The foundations of this new temple were smaller, set inside the boundaries of the first temple so you could see the difference! The Hebrew people didn’t have the wealth or the credit rating of King Solomon to be able to deck the temple with precious jewels and exotic wood carvings. In fact, when the temple was finished, some people shouted for joy while others wept because this new temple was not the same as it had been. The prophet Haggai addresses those less-than-happy folk by saying, "Who is left among you that saw this house in its former glory? Anyone still alive who had actually seen the first temple would be about 87 years old. Obviously not many were left from the glory days. The temple rebuilders had been born in captivity. How do you see it now? Is it not in your sight as nothing?" Good questions.

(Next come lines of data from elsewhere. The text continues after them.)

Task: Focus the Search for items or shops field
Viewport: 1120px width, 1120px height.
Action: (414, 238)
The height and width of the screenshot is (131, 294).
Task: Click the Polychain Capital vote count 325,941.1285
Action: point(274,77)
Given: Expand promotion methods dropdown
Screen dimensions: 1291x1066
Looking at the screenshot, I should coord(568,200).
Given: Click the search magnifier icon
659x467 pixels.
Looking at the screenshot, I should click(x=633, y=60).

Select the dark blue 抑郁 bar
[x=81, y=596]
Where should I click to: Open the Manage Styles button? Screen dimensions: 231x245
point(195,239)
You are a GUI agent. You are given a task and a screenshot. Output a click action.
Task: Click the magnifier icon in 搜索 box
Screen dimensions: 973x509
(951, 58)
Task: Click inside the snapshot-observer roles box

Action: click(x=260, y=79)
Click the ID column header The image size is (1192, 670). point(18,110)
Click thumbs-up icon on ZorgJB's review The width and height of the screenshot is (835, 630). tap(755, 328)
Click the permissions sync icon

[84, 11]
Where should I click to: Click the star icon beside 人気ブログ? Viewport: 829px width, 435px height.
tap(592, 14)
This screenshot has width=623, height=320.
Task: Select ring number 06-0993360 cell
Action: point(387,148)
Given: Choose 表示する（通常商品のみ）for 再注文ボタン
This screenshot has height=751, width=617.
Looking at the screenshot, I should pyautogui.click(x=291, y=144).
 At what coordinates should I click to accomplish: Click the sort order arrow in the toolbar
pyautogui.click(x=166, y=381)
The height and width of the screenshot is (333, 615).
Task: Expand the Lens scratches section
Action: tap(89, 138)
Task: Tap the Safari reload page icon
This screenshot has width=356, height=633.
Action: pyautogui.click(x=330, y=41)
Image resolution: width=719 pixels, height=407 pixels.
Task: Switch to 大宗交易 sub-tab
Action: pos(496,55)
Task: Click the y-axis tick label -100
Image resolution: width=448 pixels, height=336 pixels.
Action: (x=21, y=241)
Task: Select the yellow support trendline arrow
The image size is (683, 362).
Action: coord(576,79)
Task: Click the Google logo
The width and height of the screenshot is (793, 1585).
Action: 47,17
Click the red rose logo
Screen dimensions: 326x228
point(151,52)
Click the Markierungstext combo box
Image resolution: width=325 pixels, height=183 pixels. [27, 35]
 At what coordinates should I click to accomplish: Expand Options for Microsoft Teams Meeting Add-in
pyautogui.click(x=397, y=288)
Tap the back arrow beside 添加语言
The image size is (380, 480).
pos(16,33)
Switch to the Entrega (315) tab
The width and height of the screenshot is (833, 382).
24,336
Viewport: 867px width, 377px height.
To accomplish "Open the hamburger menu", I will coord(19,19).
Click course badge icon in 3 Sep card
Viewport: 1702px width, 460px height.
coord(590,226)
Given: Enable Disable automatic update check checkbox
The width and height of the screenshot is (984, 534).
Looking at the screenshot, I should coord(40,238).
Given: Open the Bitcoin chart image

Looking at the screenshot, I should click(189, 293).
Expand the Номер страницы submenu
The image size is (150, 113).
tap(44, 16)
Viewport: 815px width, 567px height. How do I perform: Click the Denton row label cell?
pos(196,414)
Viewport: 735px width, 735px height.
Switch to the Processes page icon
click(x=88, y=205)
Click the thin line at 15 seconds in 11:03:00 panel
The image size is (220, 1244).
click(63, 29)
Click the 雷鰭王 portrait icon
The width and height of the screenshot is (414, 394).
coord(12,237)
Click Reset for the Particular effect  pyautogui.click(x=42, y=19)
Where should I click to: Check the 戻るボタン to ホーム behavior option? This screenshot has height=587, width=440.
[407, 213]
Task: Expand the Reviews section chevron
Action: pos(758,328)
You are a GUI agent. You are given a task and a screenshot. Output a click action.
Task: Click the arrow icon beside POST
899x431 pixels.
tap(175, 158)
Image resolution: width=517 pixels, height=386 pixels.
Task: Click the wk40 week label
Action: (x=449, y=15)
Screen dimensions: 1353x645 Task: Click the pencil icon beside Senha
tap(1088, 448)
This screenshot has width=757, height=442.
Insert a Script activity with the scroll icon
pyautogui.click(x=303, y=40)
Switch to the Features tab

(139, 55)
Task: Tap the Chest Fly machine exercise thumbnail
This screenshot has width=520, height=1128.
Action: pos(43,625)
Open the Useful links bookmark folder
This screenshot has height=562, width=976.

"But," Haggai continues, "God has promised. ‘My spirit abides among you; fear not. I will fill this house with splendor….The silver is mine, and the gold is mine….The latter splendor of this house shall be greater that the former, and in this place I will give prosperity.’" (from Haggai 2)
PROSPERITY. The Hebrew word for prosperity is "shalom." Shalom. More than wealth. Shalom implies a relationship of wellbeing, of completeness and peace. A wholeness promised by God. The Hebrew people were to look to God – not a splendid building – to define wellbeing. God had promised them something more beautiful than the past had ever been. God asked the people to trust in a providence more valuable than dollars and cents – a providence more vast than marble and jewels and silks and any carved woods that they could provide: God’s providence.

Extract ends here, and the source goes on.